Add an option not to abort on cuda OOM #1110

WilliamTambellini · 2025-02-11T20:43:32Z

Warning: Not ready for merge.
Add option not to abort on cuda OOM but return a ggml_status.
The goal is NOT to be able to continue decoding when OOM but just to do a clean controlled exit at higher level.
Needs cmake GGML_NO_ABORT_ON_OOM=ON (default OFF)
Retouch ggml_tallocr_alloc to return a ggml_status. Retouch init_tensor to return a ggml_status.
Add a bool option for ggml_cuda_error() to abort or not, default true. Add a new macro CUDA_CHECK_NO_ABORT()
Ass a new unit test to check the GGML_NO_ABORT_ON_OOM flow.

slaren

I am not convinced about the approach in the CUDA backend. It will require a lot of changes to change every single CUDA_CHECK. I would consider changing CUDA_CHECK to throw an exception instead, and catching them in the ggml-backend functions. The ggml-backend functions must never leak exceptions, so consider adding a noexcept to all the ggml-backend interface functions when building from C++. This will also require ensuring that every resource is allocated via RAII in an exception-safe manner.

slaren · 2025-02-12T00:42:03Z

include/ggml-alloc.h

@@ -19,7 +19,7 @@ struct ggml_tallocr {
 };

 GGML_API struct ggml_tallocr ggml_tallocr_new(ggml_backend_buffer_t buffer);
-GGML_API void                ggml_tallocr_alloc(struct ggml_tallocr * talloc, struct ggml_tensor * tensor);
+GGML_API enum ggml_status    ggml_tallocr_alloc(struct ggml_tallocr * talloc, struct ggml_tensor * tensor);


I don't think it is necessary to change this function, since it does not allocate any memory itself. All errors from this function can be prevented by ensuring that the buffer has enough space.

ok, reverted

slaren · 2025-02-12T00:43:06Z

src/ggml-alloc.c

@@ -150,6 +155,7 @@ static void remove_allocated_tensor(struct ggml_dyn_tallocr * alloc, size_t offs
 }
 #endif

+// Check with reviewer: could that function returns a ggm_status (offset being an arg)

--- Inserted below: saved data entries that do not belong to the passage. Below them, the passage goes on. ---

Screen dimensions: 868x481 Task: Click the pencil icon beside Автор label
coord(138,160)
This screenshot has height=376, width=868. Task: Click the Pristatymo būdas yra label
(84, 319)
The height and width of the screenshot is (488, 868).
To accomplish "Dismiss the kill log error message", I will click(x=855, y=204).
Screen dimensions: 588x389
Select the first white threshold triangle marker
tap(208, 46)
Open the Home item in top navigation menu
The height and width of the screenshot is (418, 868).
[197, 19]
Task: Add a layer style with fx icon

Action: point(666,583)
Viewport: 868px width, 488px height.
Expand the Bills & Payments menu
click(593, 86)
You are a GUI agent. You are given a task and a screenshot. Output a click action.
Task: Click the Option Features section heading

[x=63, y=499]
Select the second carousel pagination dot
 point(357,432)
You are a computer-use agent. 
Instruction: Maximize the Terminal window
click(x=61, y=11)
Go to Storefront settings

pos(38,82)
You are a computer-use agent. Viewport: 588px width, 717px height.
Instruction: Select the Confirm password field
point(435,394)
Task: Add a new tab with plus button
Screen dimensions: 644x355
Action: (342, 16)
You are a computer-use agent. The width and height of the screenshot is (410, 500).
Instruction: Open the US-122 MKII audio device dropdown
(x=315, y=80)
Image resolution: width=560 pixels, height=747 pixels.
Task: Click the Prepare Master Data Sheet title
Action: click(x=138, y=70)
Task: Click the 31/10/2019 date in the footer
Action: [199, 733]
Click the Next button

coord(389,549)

This function also does not allocate any (physical) memory, it is just calculating offsets within a buffer. If it fails, it means there is a bug somewhere else.

ok, but see it can still abort.

The abort is mostly a sanity check, it cannot happen if everything is working as expect. If it fails, it means there is a serious bug in ggml.

slaren · 2025-02-12T00:45:48Z

src/ggml-alloc.c

+// Returns true on success, false otherwise
+// Check with reviewers: any cons to return a ggml_status?


It would be ok to change the gallocr functions to return a ggml_status.

ok, retouching that PR.

slaren · 2025-02-12T00:47:04Z

src/ggml-backend-impl.h

@@ -44,7 +44,7 @@ extern "C" {
        // base address of the buffer
        void *       (*get_base)     (ggml_backend_buffer_t buffer);
        // (optional) initialize a tensor in the buffer (eg. add tensor extras)
-        void         (*init_tensor)  (ggml_backend_buffer_t buffer, struct ggml_tensor * tensor);
+        enum ggml_status  (*init_tensor)  (ggml_backend_buffer_t buffer, struct ggml_tensor * tensor);


All backends that use this function will need to be updated. It would be preferable to open the PR in llama.cpp since it has much better CI.

ok. To move forward step after step, would you accept a PR in llamacpp with just that init_tensor change?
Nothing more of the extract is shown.